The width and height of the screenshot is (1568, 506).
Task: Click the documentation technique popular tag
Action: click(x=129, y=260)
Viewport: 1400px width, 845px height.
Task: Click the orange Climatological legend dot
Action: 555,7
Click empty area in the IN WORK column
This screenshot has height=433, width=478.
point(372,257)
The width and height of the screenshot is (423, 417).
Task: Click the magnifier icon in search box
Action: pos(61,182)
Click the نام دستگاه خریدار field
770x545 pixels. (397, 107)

# # #

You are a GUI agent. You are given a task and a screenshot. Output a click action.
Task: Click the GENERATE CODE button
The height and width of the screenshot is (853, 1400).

# # #

Copy exactly the stretch of data above from the line with "Task: Click the GENERATE CODE button" through the line with "The height and", and omit all other lines.

**Finished exercise:**
Task: Click the GENERATE CODE button
The height and width of the screenshot is (853, 1400).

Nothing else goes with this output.